Within the material below, transcribe exactly the lines from the one holding "You are a computer-use agent. Screen" through the one holding "Task: Select the Cybersecurity role tile", keeping both ends and skipping the rest.
##### Given data #####
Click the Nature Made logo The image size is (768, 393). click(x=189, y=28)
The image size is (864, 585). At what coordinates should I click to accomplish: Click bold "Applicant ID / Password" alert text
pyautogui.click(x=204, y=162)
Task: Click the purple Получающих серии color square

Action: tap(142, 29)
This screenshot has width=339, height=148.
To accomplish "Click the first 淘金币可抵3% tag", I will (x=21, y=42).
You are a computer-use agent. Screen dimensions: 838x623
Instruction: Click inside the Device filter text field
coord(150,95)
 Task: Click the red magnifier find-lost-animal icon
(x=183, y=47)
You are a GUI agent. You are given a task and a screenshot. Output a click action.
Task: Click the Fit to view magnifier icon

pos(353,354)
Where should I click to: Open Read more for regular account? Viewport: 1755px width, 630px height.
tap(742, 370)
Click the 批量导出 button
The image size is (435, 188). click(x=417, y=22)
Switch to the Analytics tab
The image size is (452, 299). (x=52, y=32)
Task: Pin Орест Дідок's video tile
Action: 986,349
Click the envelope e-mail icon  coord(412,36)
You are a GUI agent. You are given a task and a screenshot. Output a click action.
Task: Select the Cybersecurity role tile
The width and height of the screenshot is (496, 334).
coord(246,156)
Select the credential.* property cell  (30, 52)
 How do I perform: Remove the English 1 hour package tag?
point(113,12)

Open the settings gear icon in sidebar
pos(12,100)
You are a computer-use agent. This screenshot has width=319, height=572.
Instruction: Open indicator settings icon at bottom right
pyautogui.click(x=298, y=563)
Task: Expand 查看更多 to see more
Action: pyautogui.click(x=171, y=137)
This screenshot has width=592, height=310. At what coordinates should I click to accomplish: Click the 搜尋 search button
#####
Task answer
You are a computer-use agent. Screen dimensions: 838x623
Instruction: Click inside the Device filter text field
coord(150,95)
 Task: Click the red magnifier find-lost-animal icon
(x=183, y=47)
You are a GUI agent. You are given a task and a screenshot. Output a click action.
Task: Click the Fit to view magnifier icon

pos(353,354)
Where should I click to: Open Read more for regular account? Viewport: 1755px width, 630px height.
tap(742, 370)
Click the 批量导出 button
The image size is (435, 188). click(x=417, y=22)
Switch to the Analytics tab
The image size is (452, 299). (x=52, y=32)
Task: Pin Орест Дідок's video tile
Action: 986,349
Click the envelope e-mail icon  coord(412,36)
You are a GUI agent. You are given a task and a screenshot. Output a click action.
Task: Select the Cybersecurity role tile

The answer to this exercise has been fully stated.